Assisting Snider are cafeteria managers Tracy Atnipp, Greenfield; Amy Clanton, Martin Primary; Cathie Spain, Westview; Janna Scott, Dresden K-8; Keisha Stafford, Dresden High; Kelli Anderson, Gleason; Lindsey Joyner, Martin Elementary; Lisa Williams, Sharon; and Patty Davis, Martin Middle. Brenda Scott and Tammy Craddock provide additional support.

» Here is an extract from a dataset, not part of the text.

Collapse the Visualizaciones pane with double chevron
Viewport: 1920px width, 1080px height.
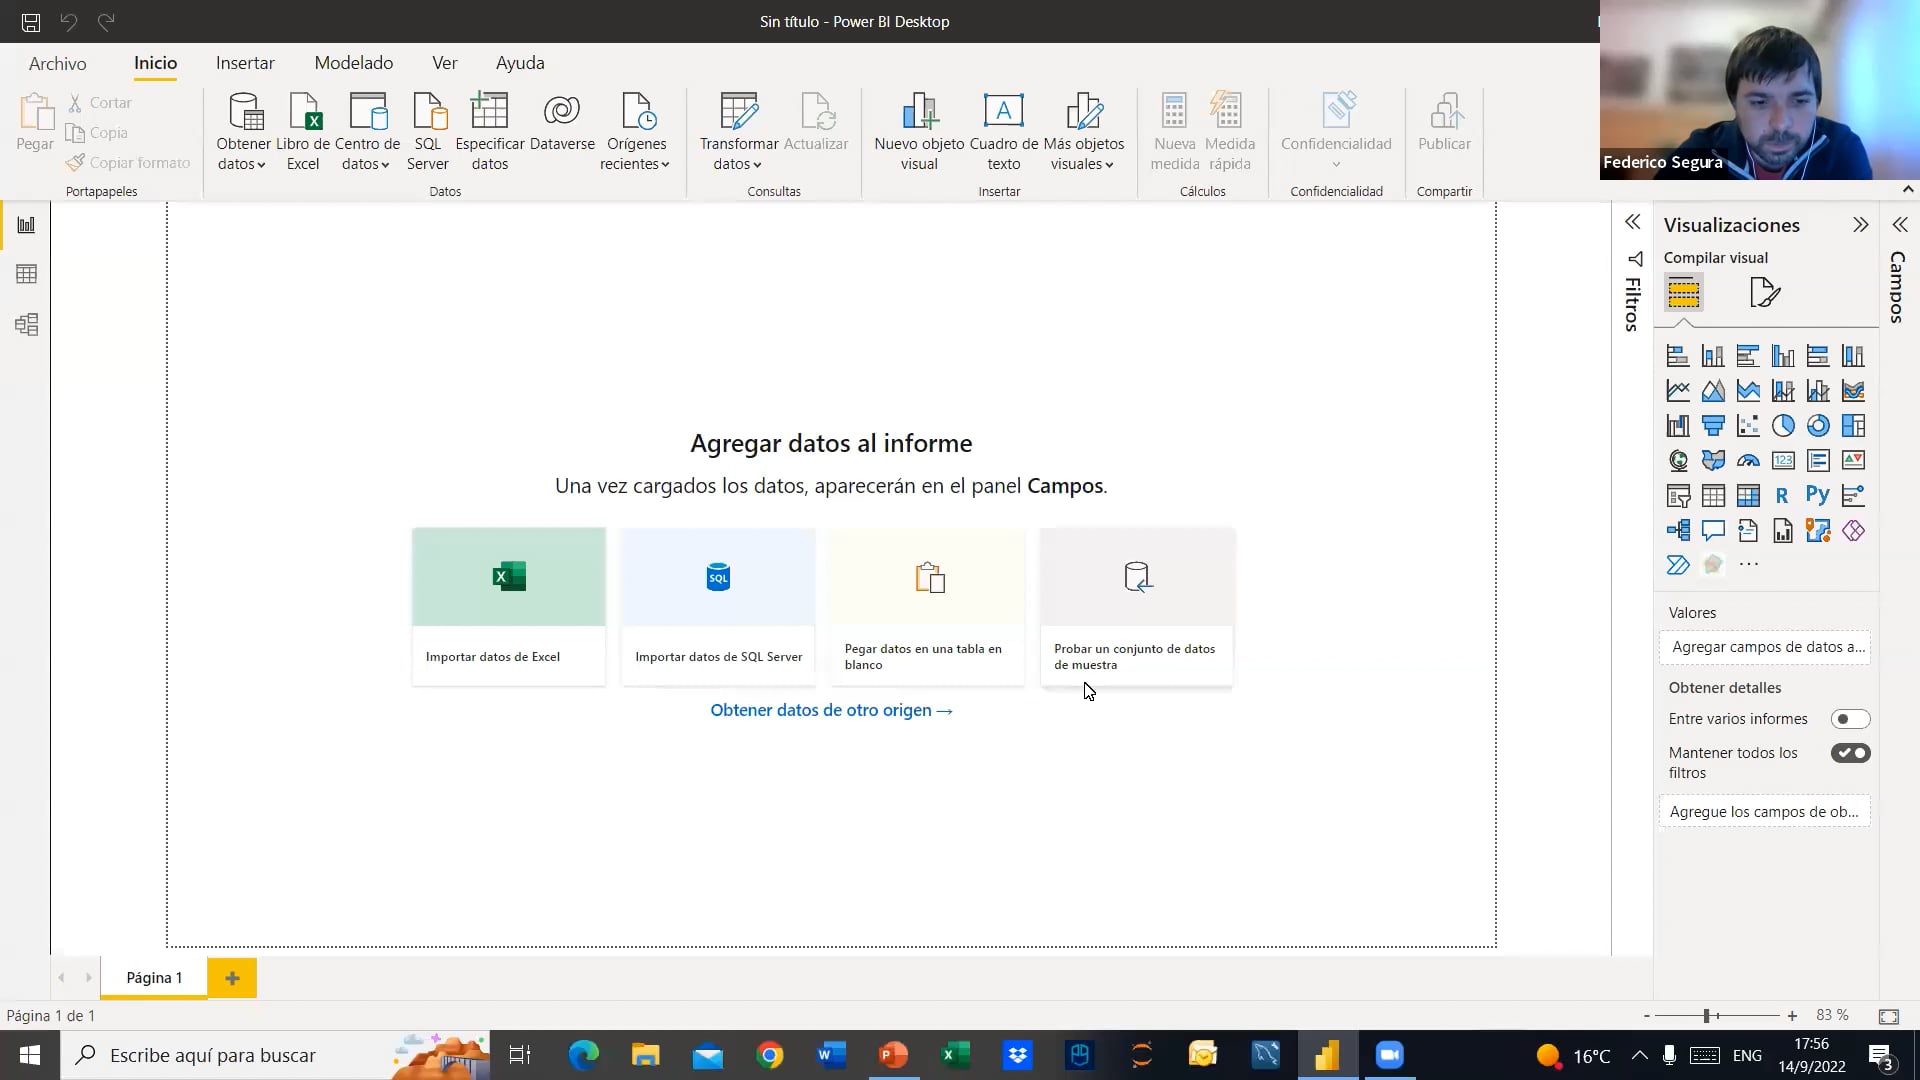(1862, 224)

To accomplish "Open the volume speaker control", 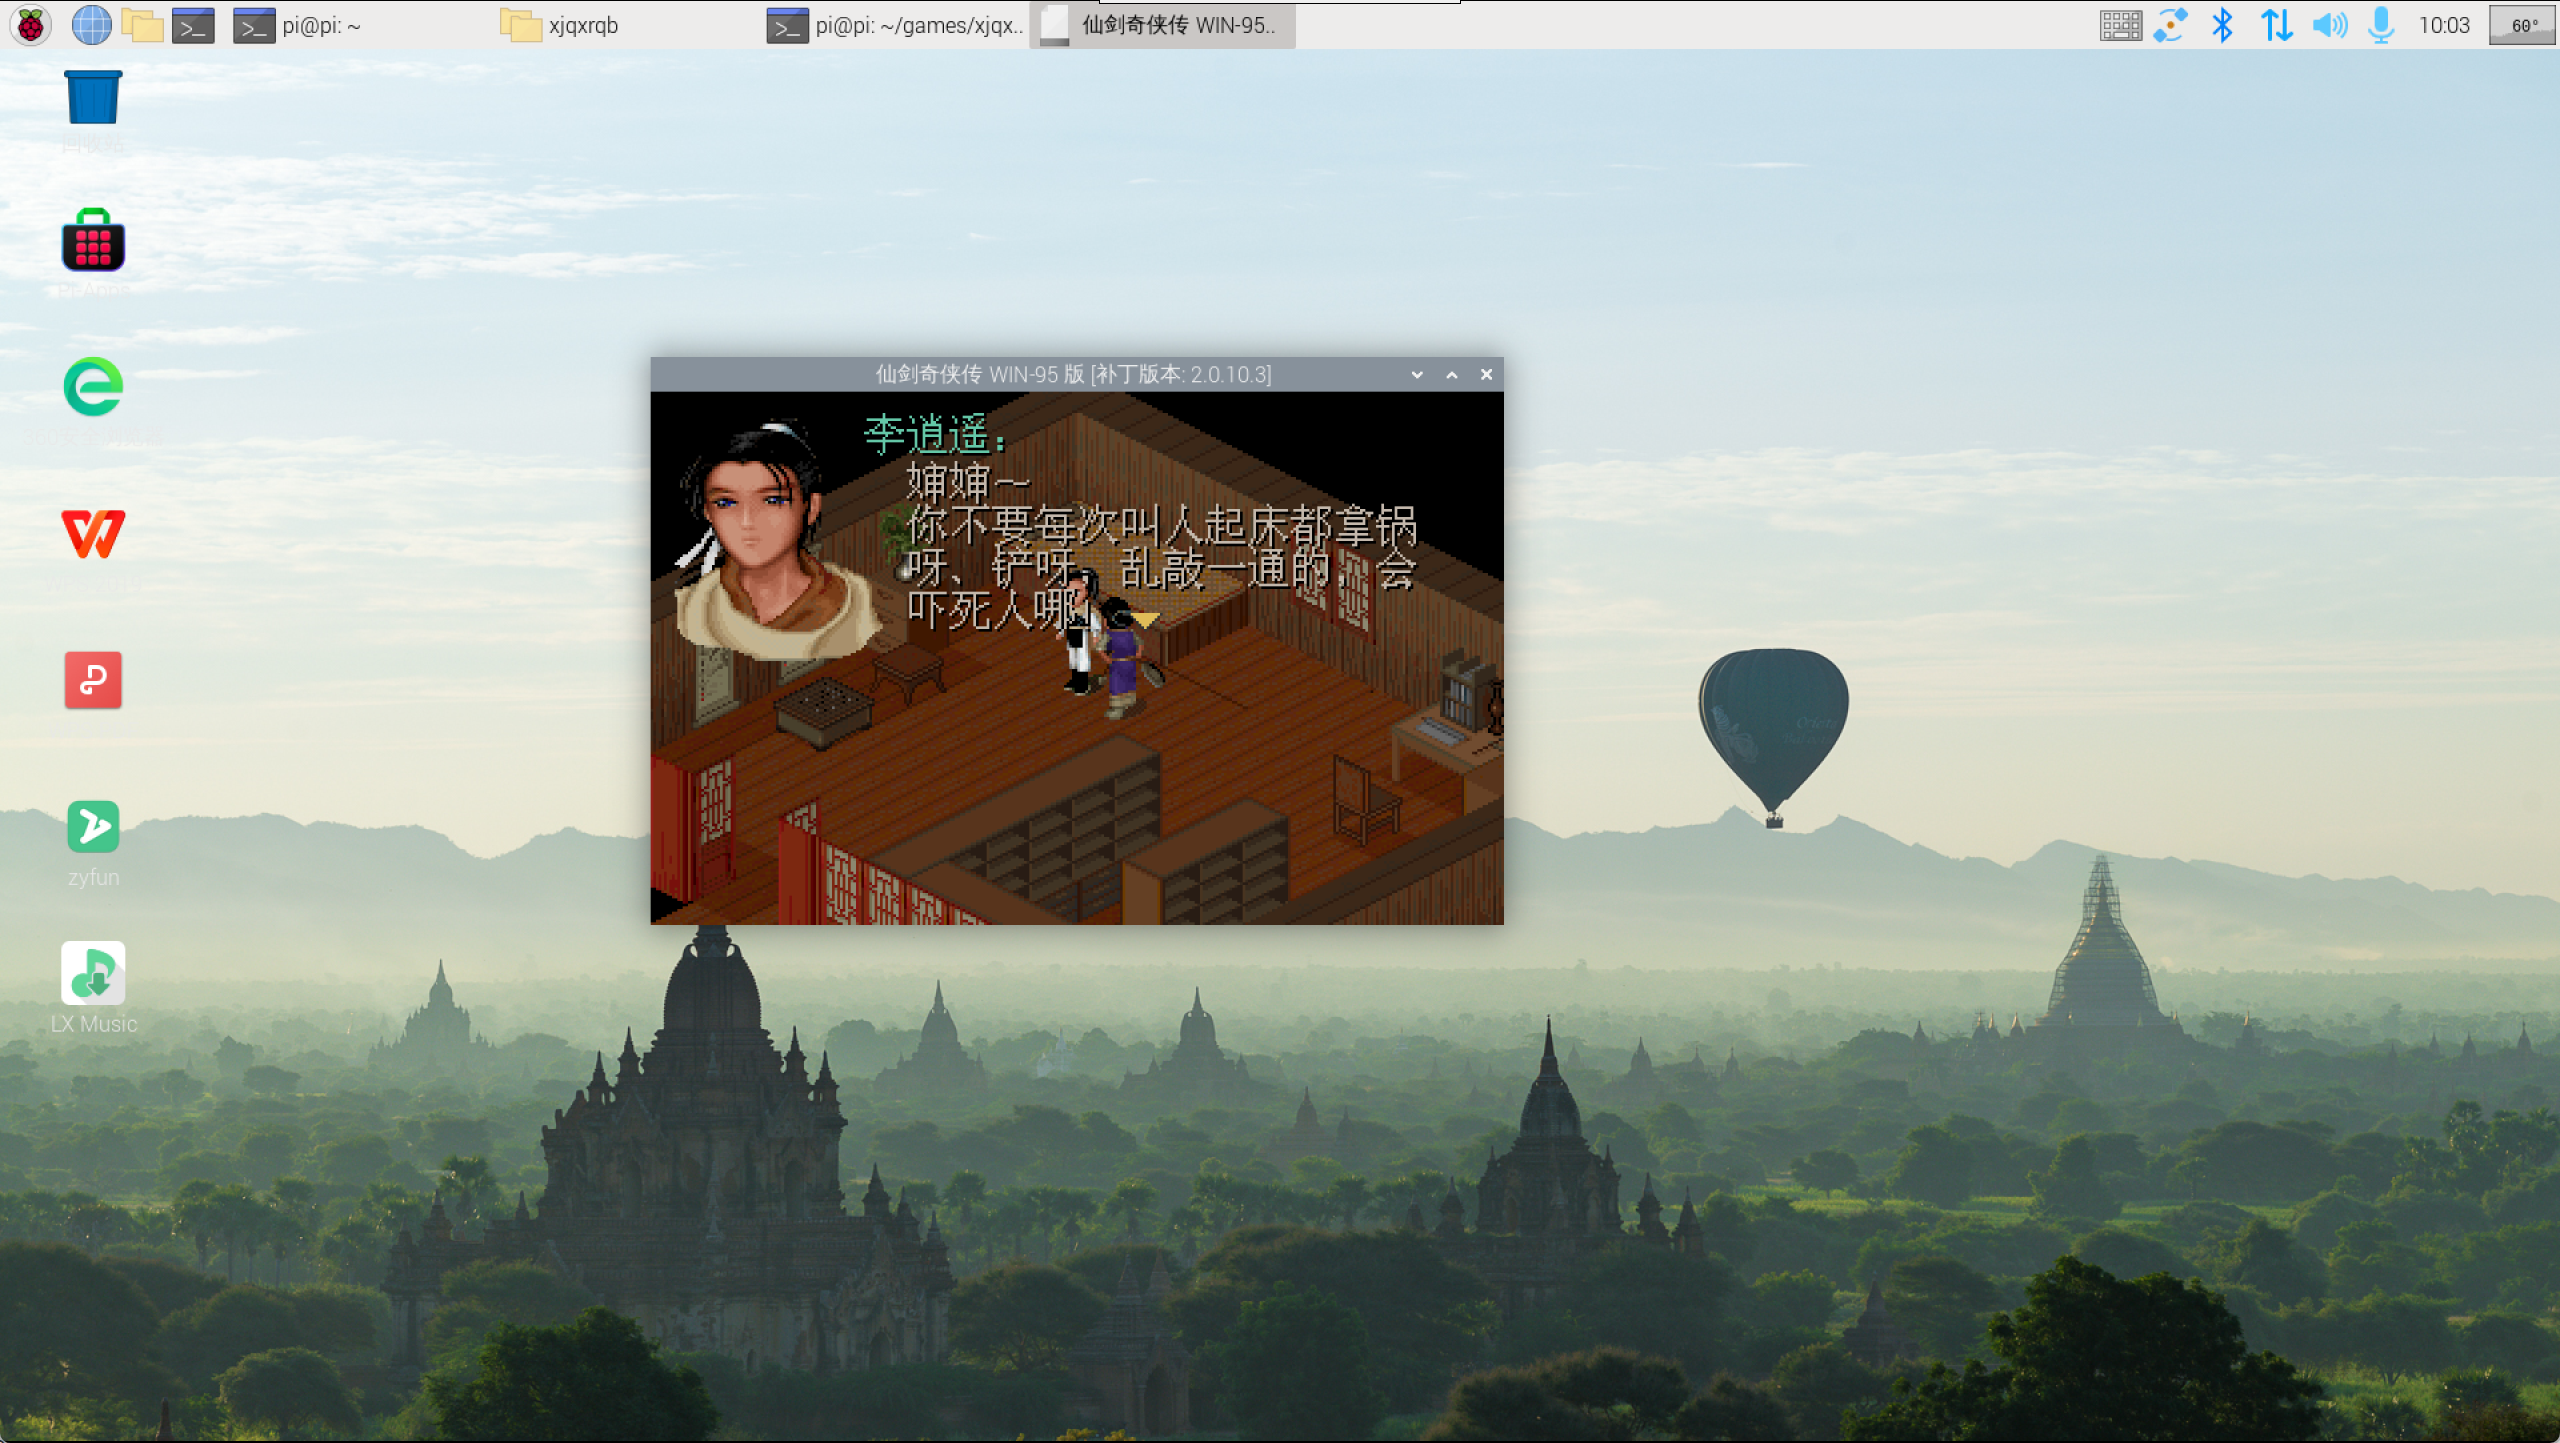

A look back at the summer reveals the learn/adapt/do philosophy that has guided the county’s response to nutrition since March. Initially, the meals were provided daily and at schools. To reach a larger audience, additional locations were employed in some of the more remote areas of the county. Soon, buses and school administrators, with the help of staff and volunteers, added home delivery to those families who had no transportation for meal pick-up. When storage and refrigeration challenges were met, the daily distribution moved to twice weekly.
“Through it all, we depended on our cafeteria managers to inform and encourage their workers, our school principals to enlist helpers and manage the distribution points, and our communities to step in as sources for everything from plastic bags to volunteers,” said Snider. “We could not have accomplished what we did this summer without working together.”
Among the individuals, businesses and churches Snider and principals praised for the summer efforts are Bro. Alan Trull, Bro. Paul Conquest, Rebecca Trevathan, Terri McDaniel, Megan Mitchell, WalMart in Martin, various locations of Dollar General, Rural King, Tate’s Grocery, Pillowville Country Store, Cash Advance, Mitchell Trucking, City of Dresden, Palmersville Fire Department, Sidonia Fire Department, Martin Housing Authority, Jolly Springs Baptist, Ruthville Baptist and Palmersville Baptist.
To maintain social distancing in the schools, each campus initiated a plan that works best for them, explained Snider of the new protocols that has some children eating meals in their classrooms and others in the cafeteria or other larger locations.
“We are making adjustments as we see what works best,” Snider added. “We hope to have all schools in a position to enjoy the options for meals they’ve enjoyed in the past very soon. We don’t want anything to stand in the way of the nutritional needs of each of our students.”
In her “Morning Message” email to the Tennessee Department of Education last week, Commissioner Penny Schwinn wrote the following: “I want to share this great video that recently came out of Weakley County Schools. On March 16th, doors to schools shut, but by the very next day, their cafeteria staff were back to ensure children throughout the county received meals. After 21 weeks, they totaled 420,256 meals distributed. Their nutrition staff, teachers, principals, education assistants, bus drivers, SROs (School Resource Officers), volunteers and community partners all pitched in to continue supporting kids. Thank you, Weakley County, for your dedication and commitment to students!”
The video is featured on Weakley County Schools YouTube channel.